The Main Ingredient of Leadership and How to Get More of It

Thoughts on Excellence Free E-Newsletter Series
Volume 17, Issue No. 10a
February 1, 2019

By Dan Coughlin

 

What do leaders have in common?

It turns out to be not very much. There are male leaders and female leaders; tall and short leaders; loud and quiet leaders, extroverted and introverted leaders; rationalist, idealist, artisan, and shepherd leaders; leaders with big, fancy titles at big corporations and leaders with no titles who do volunteer work; famous leaders known by millions and family leaders known by very few people. I could keep going with the differences between leaders, but I think you get the idea.

So what do they have in common? What is the basic prerequisite of leadership?

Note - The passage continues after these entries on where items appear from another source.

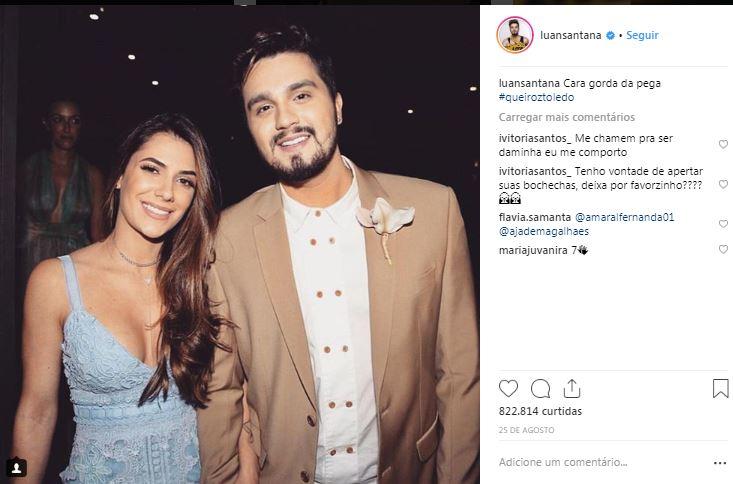Open the three-dot more options menu
This screenshot has width=733, height=484.
(x=720, y=463)
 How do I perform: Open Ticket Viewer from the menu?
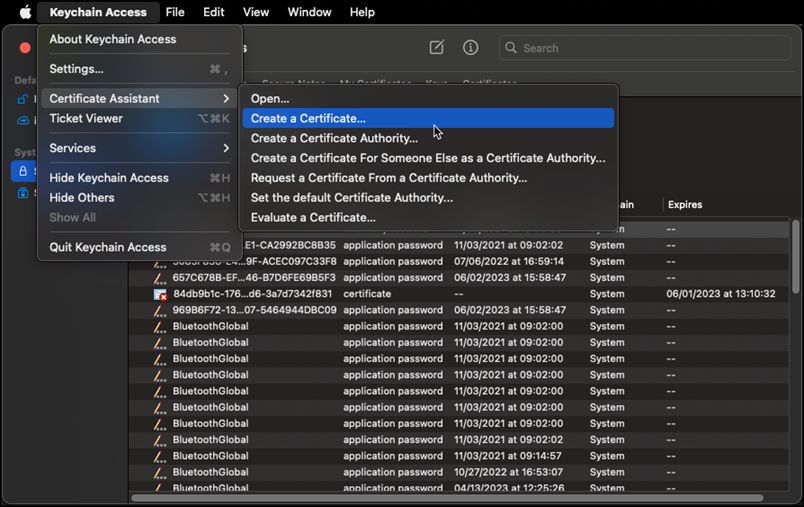coord(86,118)
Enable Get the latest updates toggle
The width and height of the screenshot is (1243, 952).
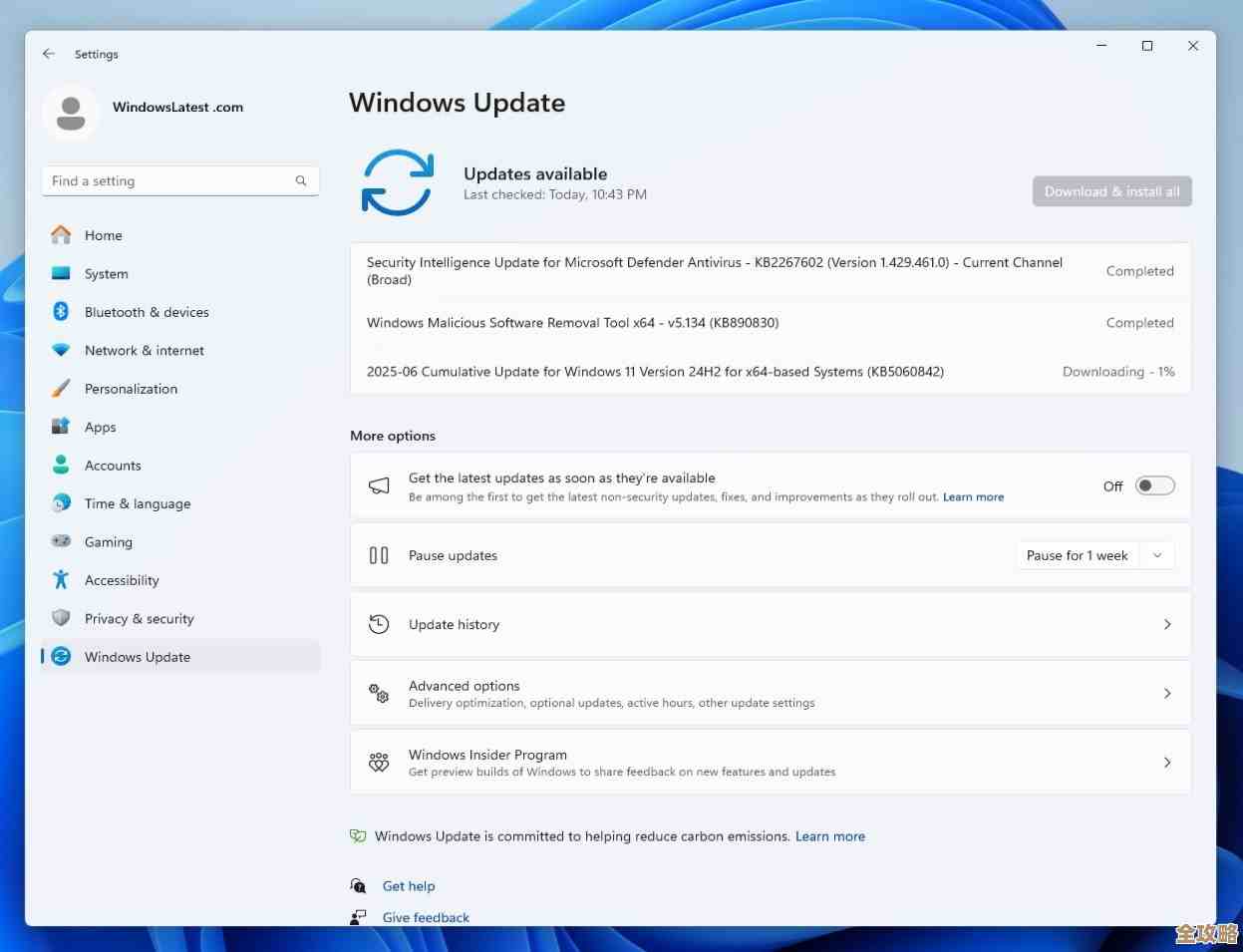click(1154, 485)
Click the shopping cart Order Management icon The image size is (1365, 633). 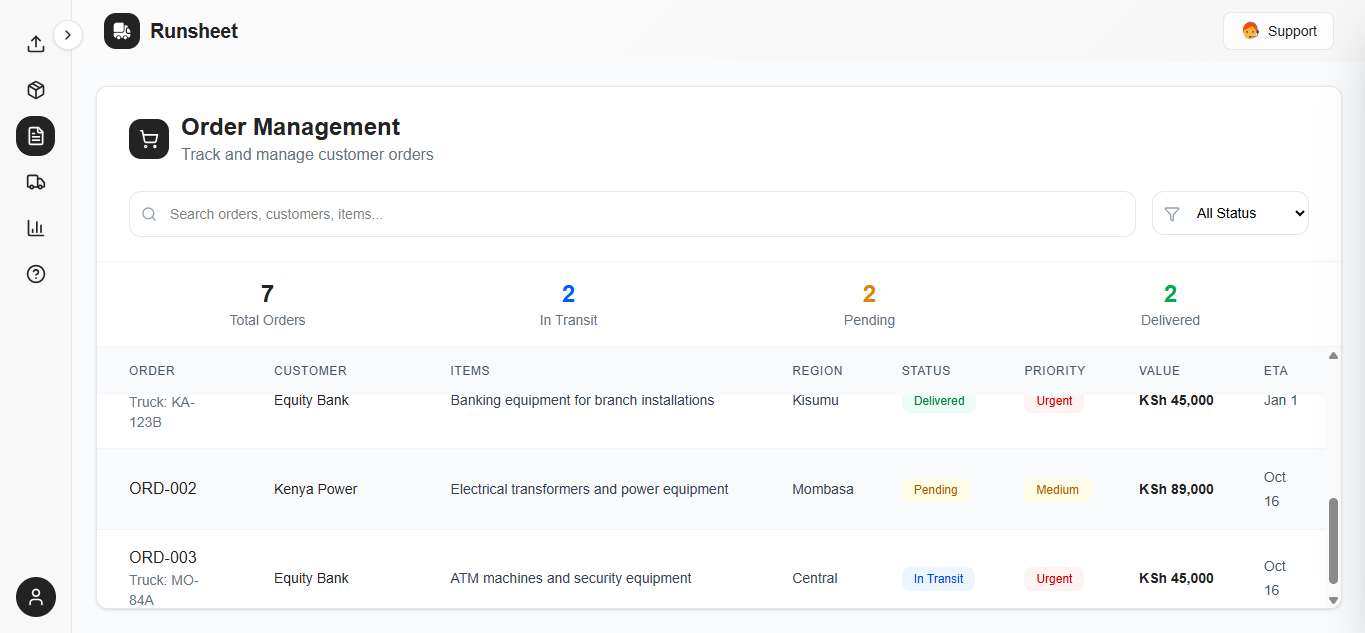point(149,139)
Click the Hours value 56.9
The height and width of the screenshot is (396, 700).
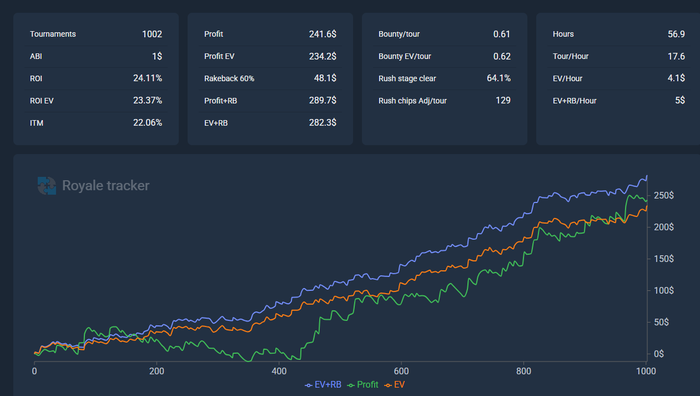pos(676,34)
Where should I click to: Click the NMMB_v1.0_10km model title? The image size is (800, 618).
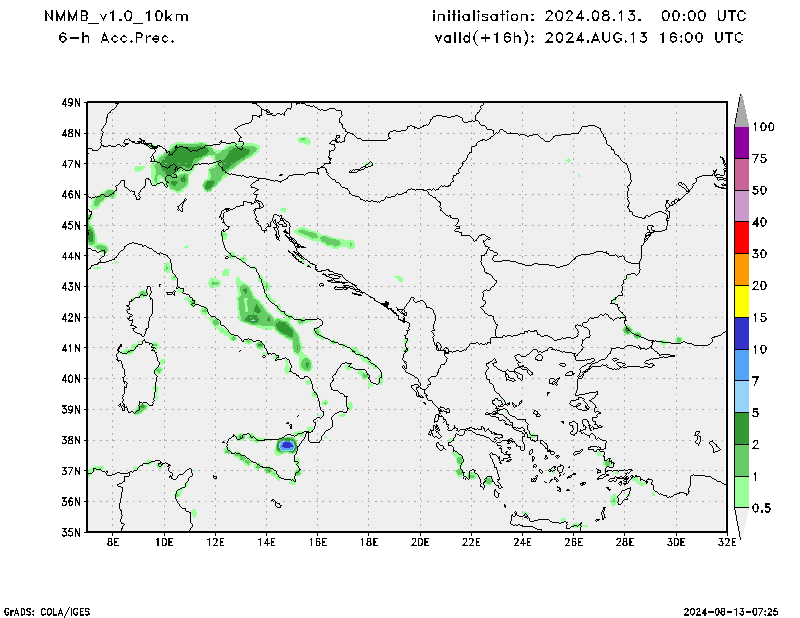[116, 17]
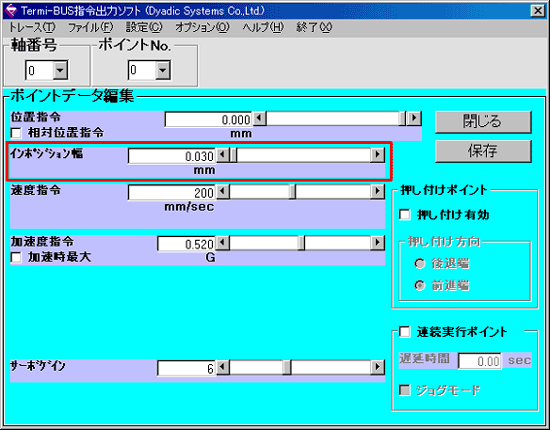Image resolution: width=550 pixels, height=430 pixels.
Task: Open the オプション(O) menu
Action: 202,27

A Definition of Leadership and Common Fallacies of Leadership

Let’s start with a definition. Definitions help define what is meant within a word and what is outside of that word. I define leadership as “influencing how other people think so they make decisions that improve results in a sustainable way.”

Based on that definition, just having a title doesn’t make a person a leader, regardless of how big the title. This is a common fallacy to think that a person is automatically a leader because of his or her title.

Just having a particular talent doesn’t make the person a leader, regardless of how great the talent.

Just having particular physical attributes doesn’t make the person a leader, regardless of the person’s height or looks or build.

Just having certain educational degrees doesn’t make the person a leader, regardless of how fancy-sounding the degree.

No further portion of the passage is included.